§ EXTRACTED TEXT
BY JENNIFER CARWILE
As I drove from Sunday School at FUMC to eleven o’clock service at St. Mary’s Baptist Church, I nibbled on a packet of Belvita crackers–I had heard that Baptist services go for a long time, and I didn’t want my stomach rumbling in the middle of things. Settling in to experience worship with our neighbors in the community, I took in my surroundings. I noticed the baptismal pool–a reminder of how different our practices are. Then I listened to music from a grand piano, a drum set, and keyboard–a reminder of the America Street contemporary service at FUMC–and how we all worship through music.
I was most intrigued by the ladies dressed in white at the front, who I learned were deaconesses. During the service this day they were recognizing the passing of the head deaconess and the appointment of the new–a wonderful reminder that we all have traditions that we pass along, that are important to our faith experience. Words of welcome from Pastor Knighton, who let us know that Rev. Brady had been at the church early that week for a ministers’ meeting, reminded me again that we are all working parts of the body of Christ.

§ DATA EXTRACT
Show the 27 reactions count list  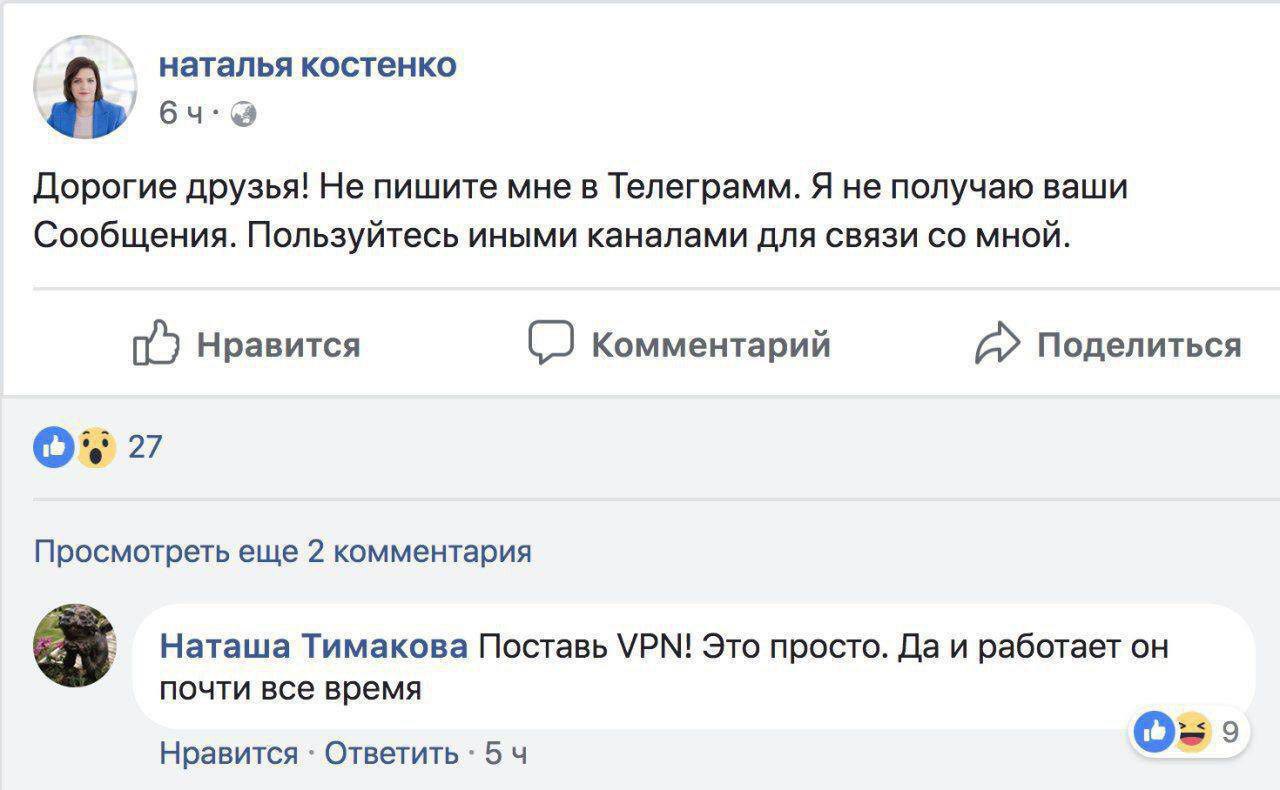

§ BRIEF A
Which musical instruments does the account of the church visit name?
§ BRIEF B
Repeat the part of the church visit account that opens with the words containing "I was most intrigued" and closes with "body of Christ.".
§ BRIEF C
Do these statements agree with the account of the church visit? Answer yes or no for each, quoting the deciding words. (i) The writer ate Belvita crackers on the drive to the service. (ii) The service marked the appointment of a new head deaconess. (iii) Rev. Brady gave the words of welcome.

§ EXERCISE RESPONSE A
grand piano, drum set, keyboard

§ EXERCISE RESPONSE B
I was most intrigued by the ladies dressed in white at the front, who I learned were deaconesses. During the service this day they were recognizing the passing of the head deaconess and the appointment of the new–a wonderful reminder that we all have traditions that we pass along, that are important to our faith experience. Words of welcome from Pastor Knighton, who let us know that Rev. Brady had been at the church early that week for a ministers’ meeting, reminded me again that we are all working parts of the body of Christ.

§ EXERCISE RESPONSE C
(i) Yes: "I nibbled on a packet of Belvita crackers"
(ii) Yes: "they were recognizing the passing of the head deaconess and the appointment of the new"
(iii) No: "Words of welcome from Pastor Knighton"